[[ RECORD SET open ]]

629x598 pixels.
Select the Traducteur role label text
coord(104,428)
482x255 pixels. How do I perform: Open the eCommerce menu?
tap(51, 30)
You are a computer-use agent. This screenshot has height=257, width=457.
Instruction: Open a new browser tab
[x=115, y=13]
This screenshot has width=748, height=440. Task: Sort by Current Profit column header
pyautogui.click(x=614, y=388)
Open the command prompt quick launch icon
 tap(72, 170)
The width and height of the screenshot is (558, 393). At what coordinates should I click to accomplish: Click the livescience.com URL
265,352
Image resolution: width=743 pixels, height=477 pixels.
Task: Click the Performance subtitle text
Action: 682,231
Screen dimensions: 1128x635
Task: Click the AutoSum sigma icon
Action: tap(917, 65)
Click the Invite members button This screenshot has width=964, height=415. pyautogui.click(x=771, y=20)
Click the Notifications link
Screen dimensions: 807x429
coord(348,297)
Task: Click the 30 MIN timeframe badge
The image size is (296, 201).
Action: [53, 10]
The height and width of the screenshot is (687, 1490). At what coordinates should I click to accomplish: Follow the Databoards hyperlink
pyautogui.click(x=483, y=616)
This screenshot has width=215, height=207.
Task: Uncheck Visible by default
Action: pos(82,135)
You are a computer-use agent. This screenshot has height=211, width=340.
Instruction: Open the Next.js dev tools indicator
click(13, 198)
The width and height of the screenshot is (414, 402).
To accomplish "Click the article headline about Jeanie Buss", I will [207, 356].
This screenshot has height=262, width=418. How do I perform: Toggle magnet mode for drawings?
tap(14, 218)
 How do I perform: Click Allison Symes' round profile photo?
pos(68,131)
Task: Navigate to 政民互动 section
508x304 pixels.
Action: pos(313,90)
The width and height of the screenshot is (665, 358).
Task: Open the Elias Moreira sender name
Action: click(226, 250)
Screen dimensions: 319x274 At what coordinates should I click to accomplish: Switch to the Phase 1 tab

[[ RECORD SET closed ]]

TASK INSTRUCTIONS: Please copy the material exactly, line for line.

ANSWER SPACE:
629x598 pixels.
Select the Traducteur role label text
coord(104,428)
482x255 pixels. How do I perform: Open the eCommerce menu?
tap(51, 30)
You are a computer-use agent. This screenshot has height=257, width=457.
Instruction: Open a new browser tab
[x=115, y=13]
This screenshot has width=748, height=440. Task: Sort by Current Profit column header
pyautogui.click(x=614, y=388)
Open the command prompt quick launch icon
 tap(72, 170)
The width and height of the screenshot is (558, 393). At what coordinates should I click to accomplish: Click the livescience.com URL
265,352
Image resolution: width=743 pixels, height=477 pixels.
Task: Click the Performance subtitle text
Action: 682,231
Screen dimensions: 1128x635
Task: Click the AutoSum sigma icon
Action: tap(917, 65)
Click the Invite members button This screenshot has width=964, height=415. pyautogui.click(x=771, y=20)
Click the Notifications link
Screen dimensions: 807x429
coord(348,297)
Task: Click the 30 MIN timeframe badge
The image size is (296, 201).
Action: [53, 10]
The height and width of the screenshot is (687, 1490). At what coordinates should I click to accomplish: Follow the Databoards hyperlink
pyautogui.click(x=483, y=616)
This screenshot has width=215, height=207.
Task: Uncheck Visible by default
Action: pos(82,135)
You are a computer-use agent. This screenshot has height=211, width=340.
Instruction: Open the Next.js dev tools indicator
click(13, 198)
The width and height of the screenshot is (414, 402).
To accomplish "Click the article headline about Jeanie Buss", I will [207, 356].
This screenshot has height=262, width=418. How do I perform: Toggle magnet mode for drawings?
tap(14, 218)
 How do I perform: Click Allison Symes' round profile photo?
pos(68,131)
Task: Navigate to 政民互动 section
508x304 pixels.
Action: pos(313,90)
The width and height of the screenshot is (665, 358).
Task: Open the Elias Moreira sender name
Action: click(226, 250)
Screen dimensions: 319x274 At what coordinates should I click to accomplish: Switch to the Phase 1 tab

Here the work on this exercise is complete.